=== Exercise tasks ===
A) Repeat the passage from the article on the Olympic speed-skating oval from "By year's end, the" to "and three territories.".
B) Using the article on the Olympic speed-skating oval, answer yes or no to each statement and quote the words that decide it. (i) When finished, the oval will be the largest of its kind in the world. (ii) The site beside the Fraser River is covered in nearly two metres of compacting sand. (iii) The oval's 13 columns represent Canada's provinces and territories.

— start Selected passage —

Builders of the Massive 2010 Winter Games Venue Envisage an
"Internationally Recognized Icon" on a Par With Sydney's Famous Opera House

Jeff Lee

Vancouver Sun

February 16, 2006

[Note: This material is copyright by the Vancouver Sun, and is reproduced here as a matter of "fair use" for non-commercial, educational purposes only. Any other use may require the prior approval of the Vancouver Sun.]

When it is finished it will be the third largest of its kind in the world, so massive it could hold four DC-10 aircraft wingtip-to-wingtip, and so remarkable in its design that its owners hope it will be considered on a par with the Sydney Opera House.

For now, however, the Vancouver 2010 Winter Olympics speed-skating oval in Richmond is nothing more than detailed engineering and architectural plans for a site beside the Fraser River that is now covered in nearly two metres of compacting sand.

By year's end, the home of the world's newest speed-skating venue will be a slab of concrete covering a 450-stall parking garage. And over the late winter of 2007, the distinctive flowing line of the massive roof will begin to take shape as a crane wheels in place 15 glue-laminated beams so huge they're each just shy of a 100-metre Canadian football field in length. They will bracket 13 huge columns that represent Canada's 10 provinces and three territories.

— end Selected passage —
— start Material shown —

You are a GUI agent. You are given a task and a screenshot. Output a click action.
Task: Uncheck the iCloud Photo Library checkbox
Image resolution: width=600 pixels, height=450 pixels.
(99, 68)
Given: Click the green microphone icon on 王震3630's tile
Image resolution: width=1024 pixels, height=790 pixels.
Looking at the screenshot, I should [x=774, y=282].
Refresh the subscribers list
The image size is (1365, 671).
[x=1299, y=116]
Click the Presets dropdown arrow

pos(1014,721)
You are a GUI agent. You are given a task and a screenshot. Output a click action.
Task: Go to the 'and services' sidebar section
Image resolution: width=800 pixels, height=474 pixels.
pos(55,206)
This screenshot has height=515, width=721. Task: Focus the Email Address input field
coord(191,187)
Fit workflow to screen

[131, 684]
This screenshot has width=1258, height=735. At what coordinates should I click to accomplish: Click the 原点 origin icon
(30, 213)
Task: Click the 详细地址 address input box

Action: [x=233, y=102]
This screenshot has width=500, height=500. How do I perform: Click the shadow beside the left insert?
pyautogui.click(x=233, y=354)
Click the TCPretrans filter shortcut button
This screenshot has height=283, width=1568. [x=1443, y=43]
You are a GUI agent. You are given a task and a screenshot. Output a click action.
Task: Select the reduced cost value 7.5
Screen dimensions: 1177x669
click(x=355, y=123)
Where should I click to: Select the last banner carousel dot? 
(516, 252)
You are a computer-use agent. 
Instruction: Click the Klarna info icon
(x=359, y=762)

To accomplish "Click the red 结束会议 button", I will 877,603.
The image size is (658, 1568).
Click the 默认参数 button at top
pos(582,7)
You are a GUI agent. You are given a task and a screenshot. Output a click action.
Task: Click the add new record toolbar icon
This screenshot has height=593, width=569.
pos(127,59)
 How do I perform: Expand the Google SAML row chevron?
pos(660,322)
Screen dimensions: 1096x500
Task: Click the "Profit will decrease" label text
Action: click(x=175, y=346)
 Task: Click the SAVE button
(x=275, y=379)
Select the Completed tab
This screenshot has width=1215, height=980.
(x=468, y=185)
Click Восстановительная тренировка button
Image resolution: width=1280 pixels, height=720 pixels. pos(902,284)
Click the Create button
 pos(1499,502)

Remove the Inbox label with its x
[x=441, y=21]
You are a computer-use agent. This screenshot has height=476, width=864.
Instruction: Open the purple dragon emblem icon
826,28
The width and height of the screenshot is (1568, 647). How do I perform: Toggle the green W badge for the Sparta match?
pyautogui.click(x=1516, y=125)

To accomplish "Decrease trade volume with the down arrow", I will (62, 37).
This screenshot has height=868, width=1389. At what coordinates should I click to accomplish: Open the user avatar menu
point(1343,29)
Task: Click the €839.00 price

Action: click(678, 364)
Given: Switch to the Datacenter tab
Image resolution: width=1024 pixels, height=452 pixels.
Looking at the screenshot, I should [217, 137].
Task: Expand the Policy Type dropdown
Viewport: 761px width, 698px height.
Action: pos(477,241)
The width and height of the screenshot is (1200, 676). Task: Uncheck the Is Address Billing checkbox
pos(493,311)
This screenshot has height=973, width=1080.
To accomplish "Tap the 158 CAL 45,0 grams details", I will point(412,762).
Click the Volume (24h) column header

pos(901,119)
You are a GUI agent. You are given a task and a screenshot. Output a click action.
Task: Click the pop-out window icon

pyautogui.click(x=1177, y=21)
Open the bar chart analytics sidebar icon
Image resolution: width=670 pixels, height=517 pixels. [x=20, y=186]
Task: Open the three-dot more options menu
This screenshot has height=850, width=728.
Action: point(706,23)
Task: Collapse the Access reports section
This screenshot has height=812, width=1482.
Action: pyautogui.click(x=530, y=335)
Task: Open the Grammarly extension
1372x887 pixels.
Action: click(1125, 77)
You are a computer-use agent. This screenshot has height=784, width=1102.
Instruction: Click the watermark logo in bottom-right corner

— end Material shown —

=== The responses ===
A)
By year's end, the home of the world's newest speed-skating venue will be a slab of concrete covering a 450-stall parking garage. And over the late winter of 2007, the distinctive flowing line of the massive roof will begin to take shape as a crane wheels in place 15 glue-laminated beams so huge they're each just shy of a 100-metre Canadian football field in length. They will bracket 13 huge columns that represent Canada's 10 provinces and three territories.

B)
(i) No: "it will be the third largest of its kind in the world"
(ii) Yes: "a site beside the Fraser River that is now covered in nearly two metres of compacting sand"
(iii) Yes: "13 huge columns that represent Canada's 10 provinces and three territories"